Insufficient healing of aneurysms following treatment with vascular occlusion devices put patients at severe risk of fatal rupture. Therefore, promoting healing and not just occlusion is vital to enhance aneurysm healing. Following occlusion device implantation, healing is primarily orchestrated by macrophage immune cells, ending with fibroblasts depositing collagen to stabilize the aneurysm neck and dome, preventing rupture. Several modified occlusion devices are available currently on-market. Previous in vivo work demonstrated that modifications of occlusion devices with a shape memory polymer foam had enhanced aneurysm healing outcomes. To better understand cellular response to occlusion devices and improve aneurysm occlusion device design variables, we developed an in vitro assay to isolate prominent interactions between devices and key healing players: macrophages and fibroblasts. We used THP-1 monocyte derived macrophages and human dermal fibroblasts in our cell culture models. Macrophages were allowed device contact with on-market competitor aneurysm occlusion devices for up to 96 h, to allow for any spontaneous device-driven macrophage activation. Macrophage secreted factors were captured in the culture media, in response to device-specific activation. Fibroblasts were then exposed to device-conditioned macrophage media (with secreted factors alone), to determine if there were any device-induced changes in collagen secretion.
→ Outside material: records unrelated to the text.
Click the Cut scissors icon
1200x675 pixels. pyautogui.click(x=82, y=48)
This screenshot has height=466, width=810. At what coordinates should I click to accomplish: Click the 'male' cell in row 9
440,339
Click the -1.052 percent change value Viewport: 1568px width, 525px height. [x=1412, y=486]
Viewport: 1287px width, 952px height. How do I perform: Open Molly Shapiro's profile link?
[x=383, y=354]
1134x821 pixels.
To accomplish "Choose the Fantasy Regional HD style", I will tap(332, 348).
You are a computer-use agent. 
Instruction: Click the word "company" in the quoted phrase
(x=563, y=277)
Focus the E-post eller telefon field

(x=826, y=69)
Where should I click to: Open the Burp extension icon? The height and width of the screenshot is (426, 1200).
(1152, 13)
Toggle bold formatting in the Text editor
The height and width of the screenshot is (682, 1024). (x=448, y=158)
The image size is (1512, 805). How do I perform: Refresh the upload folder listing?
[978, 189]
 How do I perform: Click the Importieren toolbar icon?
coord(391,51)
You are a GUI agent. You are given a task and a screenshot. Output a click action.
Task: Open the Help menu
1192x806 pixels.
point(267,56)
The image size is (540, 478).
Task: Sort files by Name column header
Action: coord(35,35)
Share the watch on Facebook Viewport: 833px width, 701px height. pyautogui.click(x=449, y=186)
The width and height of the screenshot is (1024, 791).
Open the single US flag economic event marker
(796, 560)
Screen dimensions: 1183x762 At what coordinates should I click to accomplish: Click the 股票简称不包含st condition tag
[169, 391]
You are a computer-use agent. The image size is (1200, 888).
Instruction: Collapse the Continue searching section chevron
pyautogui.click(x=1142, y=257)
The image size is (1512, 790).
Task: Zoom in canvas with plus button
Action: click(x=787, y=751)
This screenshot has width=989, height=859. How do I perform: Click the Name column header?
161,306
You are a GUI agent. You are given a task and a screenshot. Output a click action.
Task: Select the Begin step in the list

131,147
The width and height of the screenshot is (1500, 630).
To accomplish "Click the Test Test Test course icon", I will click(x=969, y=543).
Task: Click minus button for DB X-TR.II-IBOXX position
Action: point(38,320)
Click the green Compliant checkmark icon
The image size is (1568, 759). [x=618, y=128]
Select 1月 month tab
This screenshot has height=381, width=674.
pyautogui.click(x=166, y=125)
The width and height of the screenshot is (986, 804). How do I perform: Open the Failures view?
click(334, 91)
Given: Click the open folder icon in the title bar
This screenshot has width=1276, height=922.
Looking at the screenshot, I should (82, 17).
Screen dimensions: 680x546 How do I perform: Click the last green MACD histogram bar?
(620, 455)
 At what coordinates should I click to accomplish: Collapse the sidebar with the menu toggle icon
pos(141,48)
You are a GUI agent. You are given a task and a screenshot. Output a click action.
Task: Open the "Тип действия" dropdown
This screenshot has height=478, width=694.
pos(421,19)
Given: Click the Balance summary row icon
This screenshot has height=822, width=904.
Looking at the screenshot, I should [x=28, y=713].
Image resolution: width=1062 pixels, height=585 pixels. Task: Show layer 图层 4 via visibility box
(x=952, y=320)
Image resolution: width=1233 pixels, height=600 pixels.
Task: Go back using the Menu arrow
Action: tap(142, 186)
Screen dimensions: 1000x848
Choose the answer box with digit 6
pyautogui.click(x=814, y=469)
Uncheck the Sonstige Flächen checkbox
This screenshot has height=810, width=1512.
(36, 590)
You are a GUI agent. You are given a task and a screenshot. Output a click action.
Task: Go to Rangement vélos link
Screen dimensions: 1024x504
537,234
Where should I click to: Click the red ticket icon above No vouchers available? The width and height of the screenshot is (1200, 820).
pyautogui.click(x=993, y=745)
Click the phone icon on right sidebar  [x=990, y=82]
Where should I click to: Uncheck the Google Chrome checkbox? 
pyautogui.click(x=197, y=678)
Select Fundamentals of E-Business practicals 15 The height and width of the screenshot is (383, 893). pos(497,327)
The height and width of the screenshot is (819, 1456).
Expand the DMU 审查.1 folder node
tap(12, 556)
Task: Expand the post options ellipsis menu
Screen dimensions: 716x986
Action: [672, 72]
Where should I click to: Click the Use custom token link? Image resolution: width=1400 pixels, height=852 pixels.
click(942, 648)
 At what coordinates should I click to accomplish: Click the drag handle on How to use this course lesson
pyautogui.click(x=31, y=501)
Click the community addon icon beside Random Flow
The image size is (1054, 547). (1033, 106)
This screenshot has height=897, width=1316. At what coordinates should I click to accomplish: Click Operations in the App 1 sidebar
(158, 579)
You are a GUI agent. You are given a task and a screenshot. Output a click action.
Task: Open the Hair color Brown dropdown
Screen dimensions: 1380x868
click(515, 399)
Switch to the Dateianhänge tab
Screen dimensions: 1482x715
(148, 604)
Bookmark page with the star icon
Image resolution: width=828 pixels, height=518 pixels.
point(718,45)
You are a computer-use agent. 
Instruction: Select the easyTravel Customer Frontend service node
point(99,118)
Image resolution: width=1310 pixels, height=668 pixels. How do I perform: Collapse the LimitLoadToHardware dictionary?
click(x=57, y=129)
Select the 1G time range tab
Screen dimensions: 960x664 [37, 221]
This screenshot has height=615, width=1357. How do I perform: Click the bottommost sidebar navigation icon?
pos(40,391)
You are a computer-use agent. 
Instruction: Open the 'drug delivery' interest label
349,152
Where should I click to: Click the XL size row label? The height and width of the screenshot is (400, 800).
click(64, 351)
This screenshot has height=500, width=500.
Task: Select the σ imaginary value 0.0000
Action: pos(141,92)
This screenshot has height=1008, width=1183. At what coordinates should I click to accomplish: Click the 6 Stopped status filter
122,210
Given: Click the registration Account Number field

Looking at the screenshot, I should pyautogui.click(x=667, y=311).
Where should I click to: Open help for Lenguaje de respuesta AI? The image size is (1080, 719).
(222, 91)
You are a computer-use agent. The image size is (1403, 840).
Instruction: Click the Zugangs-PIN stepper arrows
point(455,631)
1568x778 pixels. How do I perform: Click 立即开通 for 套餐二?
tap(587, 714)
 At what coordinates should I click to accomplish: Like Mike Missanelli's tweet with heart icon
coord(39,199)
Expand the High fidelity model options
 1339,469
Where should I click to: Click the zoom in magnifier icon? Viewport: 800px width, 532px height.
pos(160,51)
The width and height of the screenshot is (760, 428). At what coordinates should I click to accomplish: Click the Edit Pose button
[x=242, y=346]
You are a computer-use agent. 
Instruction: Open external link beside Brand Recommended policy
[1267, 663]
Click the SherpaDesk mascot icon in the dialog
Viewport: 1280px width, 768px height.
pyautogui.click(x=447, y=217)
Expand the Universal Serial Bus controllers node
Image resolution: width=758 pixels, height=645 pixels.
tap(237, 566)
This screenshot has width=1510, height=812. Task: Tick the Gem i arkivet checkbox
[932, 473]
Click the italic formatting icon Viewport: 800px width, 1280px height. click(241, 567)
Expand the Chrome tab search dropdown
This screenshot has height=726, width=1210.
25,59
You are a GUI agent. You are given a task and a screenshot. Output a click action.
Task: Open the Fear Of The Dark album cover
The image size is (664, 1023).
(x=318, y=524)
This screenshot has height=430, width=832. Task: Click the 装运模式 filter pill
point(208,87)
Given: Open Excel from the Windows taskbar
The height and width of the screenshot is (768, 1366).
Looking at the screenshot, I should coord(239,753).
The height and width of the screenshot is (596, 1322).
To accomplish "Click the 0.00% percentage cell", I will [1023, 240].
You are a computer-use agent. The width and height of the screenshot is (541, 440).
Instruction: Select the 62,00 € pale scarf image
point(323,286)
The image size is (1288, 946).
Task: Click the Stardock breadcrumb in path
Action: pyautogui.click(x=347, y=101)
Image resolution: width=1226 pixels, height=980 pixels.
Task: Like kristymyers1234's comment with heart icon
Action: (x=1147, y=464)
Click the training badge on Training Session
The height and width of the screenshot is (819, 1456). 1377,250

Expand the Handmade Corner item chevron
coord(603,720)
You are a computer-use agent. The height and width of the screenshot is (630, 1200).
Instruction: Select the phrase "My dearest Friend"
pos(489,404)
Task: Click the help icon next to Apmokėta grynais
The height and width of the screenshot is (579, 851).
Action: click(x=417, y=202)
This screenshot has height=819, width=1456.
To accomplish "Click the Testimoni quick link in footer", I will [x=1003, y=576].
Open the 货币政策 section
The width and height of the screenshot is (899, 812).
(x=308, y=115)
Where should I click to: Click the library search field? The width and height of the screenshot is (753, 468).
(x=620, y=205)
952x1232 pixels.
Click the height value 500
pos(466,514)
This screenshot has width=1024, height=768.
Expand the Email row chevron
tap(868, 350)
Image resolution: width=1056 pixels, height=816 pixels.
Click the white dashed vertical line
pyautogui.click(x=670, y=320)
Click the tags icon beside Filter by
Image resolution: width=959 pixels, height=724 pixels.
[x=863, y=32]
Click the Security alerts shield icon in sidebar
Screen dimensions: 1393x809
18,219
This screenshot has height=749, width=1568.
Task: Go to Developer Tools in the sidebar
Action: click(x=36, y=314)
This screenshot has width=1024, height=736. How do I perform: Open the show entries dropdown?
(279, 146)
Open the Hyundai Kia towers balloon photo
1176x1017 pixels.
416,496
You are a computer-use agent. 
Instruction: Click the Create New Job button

Our in vitro studies were designed to test the direct effect of devices on macrophage activation, and the indirect effect of devices on collagen secretion by fibroblasts to promote aneurysm healing and stabilization. Over 96 h, macrophages displayed significant migration toward and interaction with all tested devices. As compared to other devices, shape memory polymer foams (SMM, Shape Memory Medical) induced significant changes in gene expression indicating a shift toward an anti-inflammatory pro-healing M2-like phenotype. Similarly, macrophages in contact with SMM devices secreted more vascular endothelial growth factor (VEGF) compared with other devices. Macrophage conditioned media from SMM-contacted macrophages actively promoted fibroblast secretion of collagen, comparable to amounts observed with exogenous stimulation via VEGF supplementation. Our data indicate that SMM devices may promote good aneurysm healing outcomes, because collagen production is an essential step to ultimately stabilize an aneurysm.

动脉瘤闭塞装置中巨噬细胞促进愈合的程度
使用血管闭塞装置治疗后,动脉瘤的愈合不足会使患者面临致命破裂的严重风险。因此,促进愈合而不仅仅是闭塞对于提高动脉瘤愈合至关重要。植入闭塞装置后,愈合主要由巨噬细胞免疫细胞协调,最后由成纤维细胞沉积胶原蛋白,以稳定动脉瘤颈和穹顶,防止破裂。目前市场上有几种改良的闭塞装置。之前的体内研究表明,使用形状记忆聚合物泡沫对闭塞装置进行改良可提高动脉瘤愈合效果。为了更好地了解细胞对闭塞装置的反应并改进动脉瘤闭塞装置的设计变量,我们开发了一种体外试验来分离装置与关键愈合参与者(巨噬细胞和成纤维细胞)之间的突出相互作用。我们在细胞培养模型中使用了 THP-1 单核细胞衍生巨噬细胞和人类真皮成纤维细胞。允许巨噬细胞与市场上同类动脉瘤闭塞器械接触长达 96 小时,以允许任何由器械驱动的巨噬细胞自发活化。在培养基中捕获巨噬细胞分泌的因子,以应对特定装置的激活。然后将成纤维细胞暴露于设备调节过的巨噬细胞培养基(仅含有分泌因子)中,以确定胶原蛋白分泌是否有任何设备诱导的变化。我们的体外研究旨在测试设备对巨噬细胞活化的直接影响,以及设备对成纤维细胞分泌胶原蛋白以促进动脉瘤愈合和稳定的间接影响。在 96 小时内,巨噬细胞向所有测试装置迁移并与之相互作用。与其他装置相比,形状记忆聚合物泡沫(SMM,Shape Memory Medical)诱导的基因表达发生了显著变化,表明巨噬细胞向抗炎促进愈合的 M2 类表型转变。同样,与其他设备相比,接触 SMM 设备的巨噬细胞分泌更多的血管内皮生长因子(VEGF)。来自与 SMM 接触的巨噬细胞的条件培养基能积极促进成纤维细胞分泌胶原蛋白,与通过补充血管内皮生长因子观察到的外源性刺激量相当。我们的数据表明,SMM 装置可促进动脉瘤的良好愈合,因为胶原蛋白的产生是最终稳定动脉瘤的重要步骤。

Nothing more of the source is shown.